- _Problem details_
Would you return, word for word, the lines running from the one with "The image size is (1409, 840)." to the final line of the listing below, pictures omitted?
==================================================
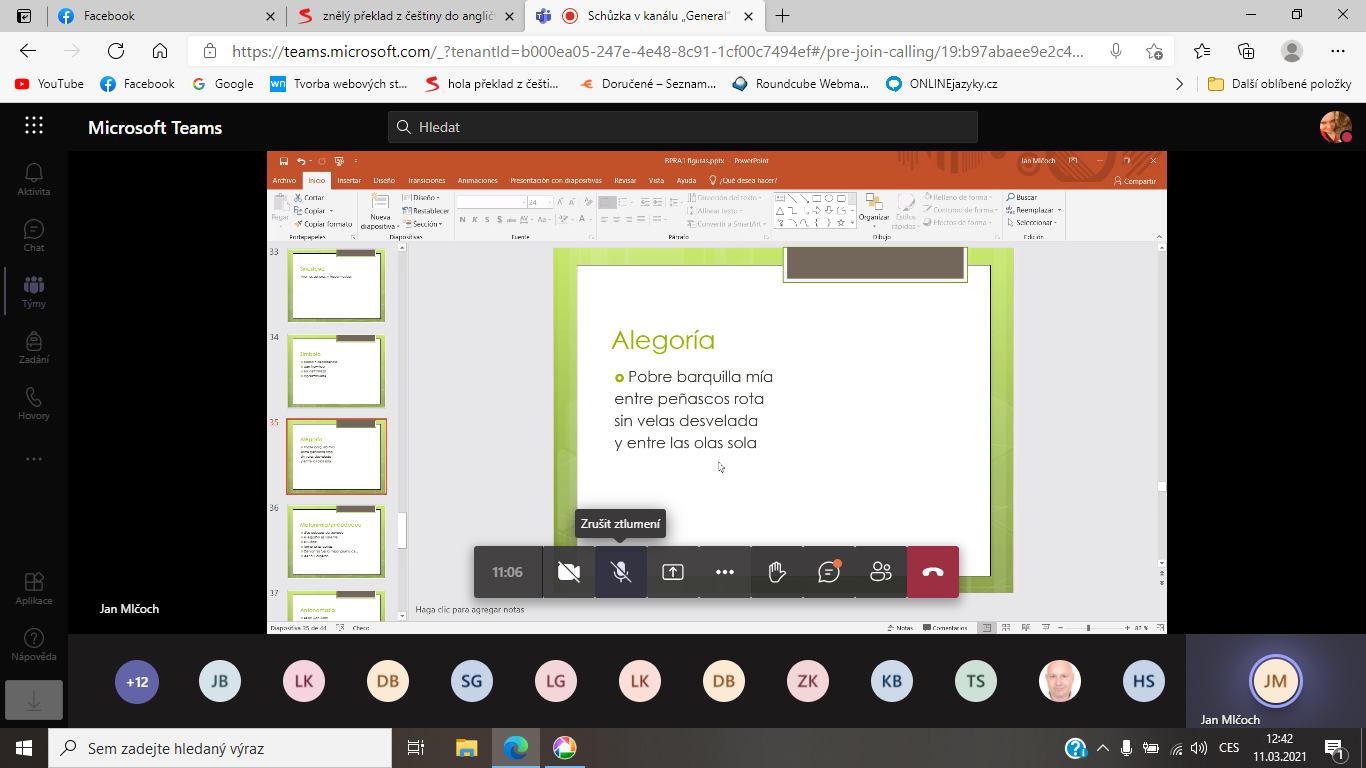This screenshot has width=1366, height=768.
Task: Open Hovory calls in Teams sidebar
Action: [34, 403]
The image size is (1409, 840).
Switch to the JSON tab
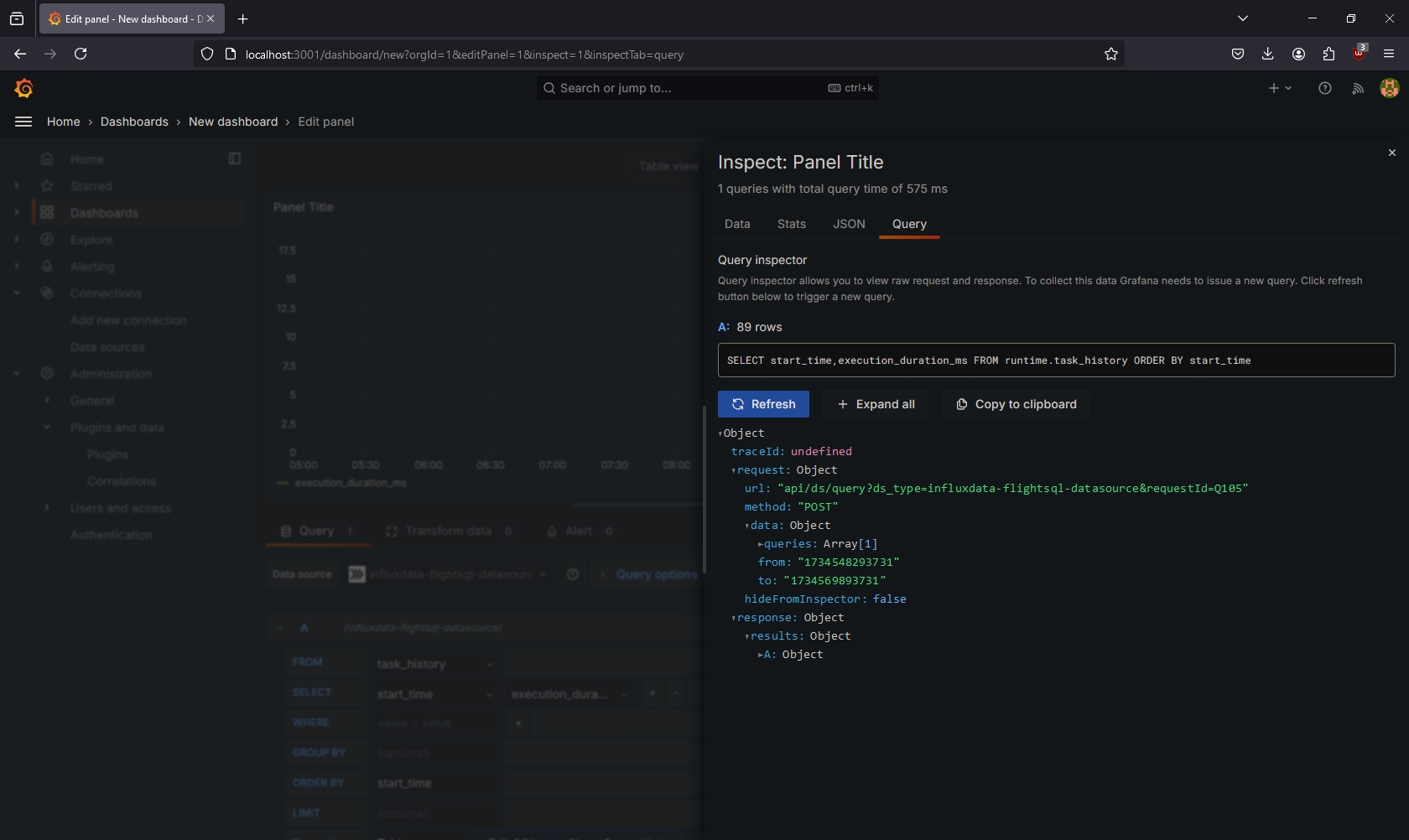point(848,224)
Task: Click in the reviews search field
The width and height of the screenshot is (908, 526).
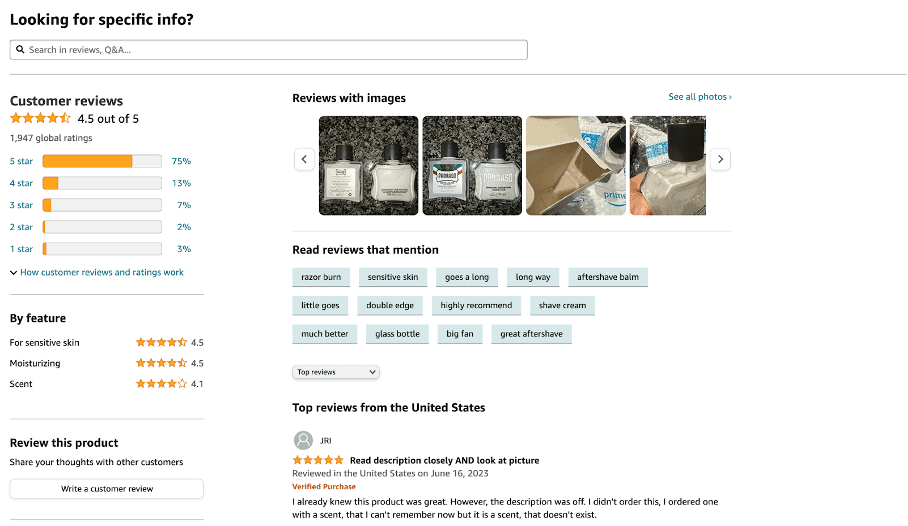Action: (x=269, y=50)
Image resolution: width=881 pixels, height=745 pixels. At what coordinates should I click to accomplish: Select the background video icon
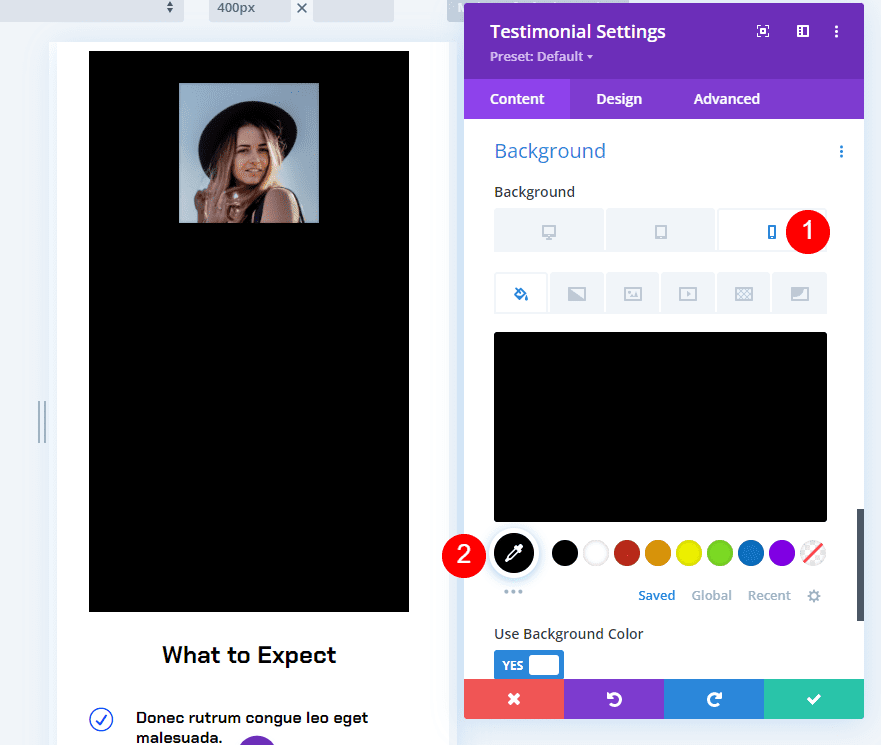pos(688,292)
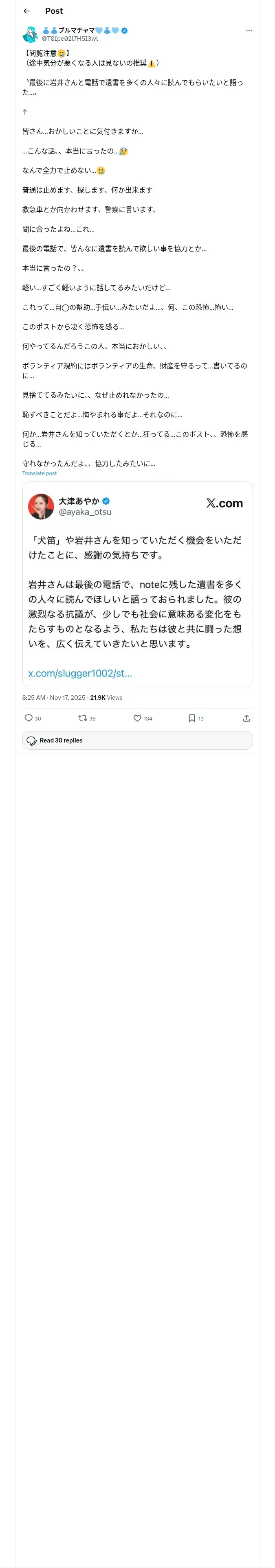Image resolution: width=275 pixels, height=1568 pixels.
Task: Like the post with the heart icon
Action: click(x=137, y=718)
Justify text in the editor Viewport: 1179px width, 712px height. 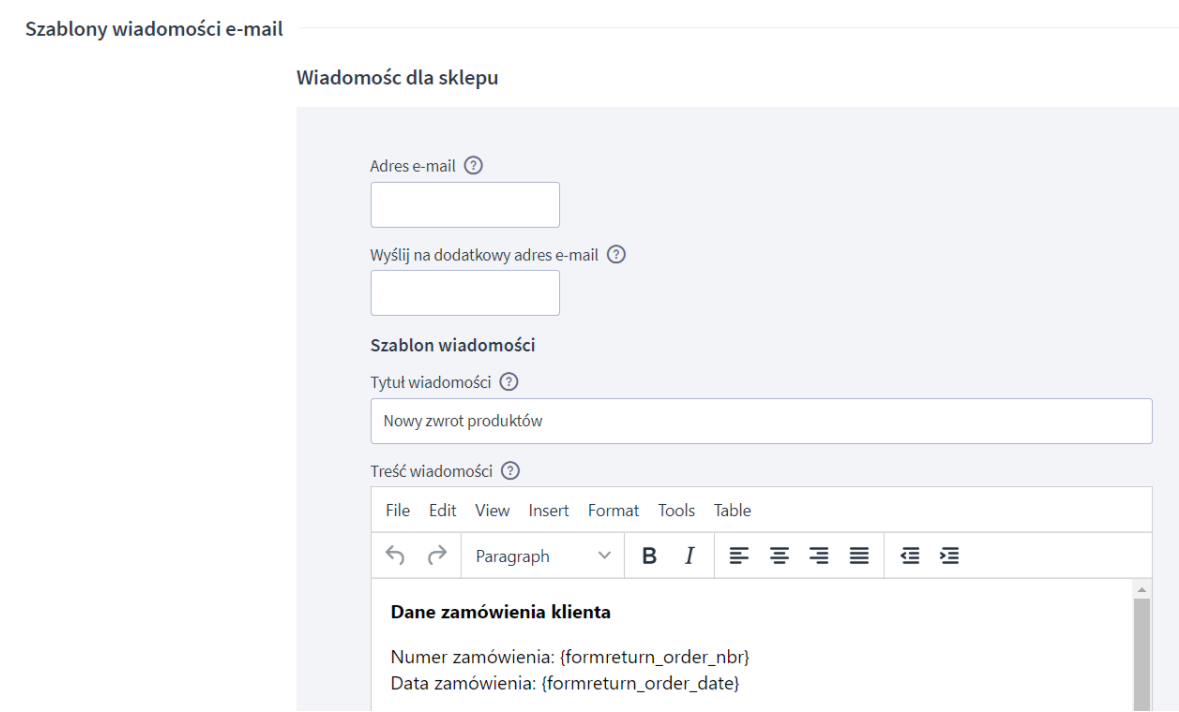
==================================================
- _Output below_
The image size is (1409, 840).
Switch to the JSON tab
point(848,224)
Task: Click in the reviews search field
The width and height of the screenshot is (908, 526).
Action: (x=269, y=50)
Image resolution: width=881 pixels, height=745 pixels. At what coordinates should I click to accomplish: Select the background video icon
pos(688,292)
Image resolution: width=275 pixels, height=1568 pixels.
Task: Like the post with the heart icon
Action: click(x=137, y=718)
Justify text in the editor Viewport: 1179px width, 712px height. 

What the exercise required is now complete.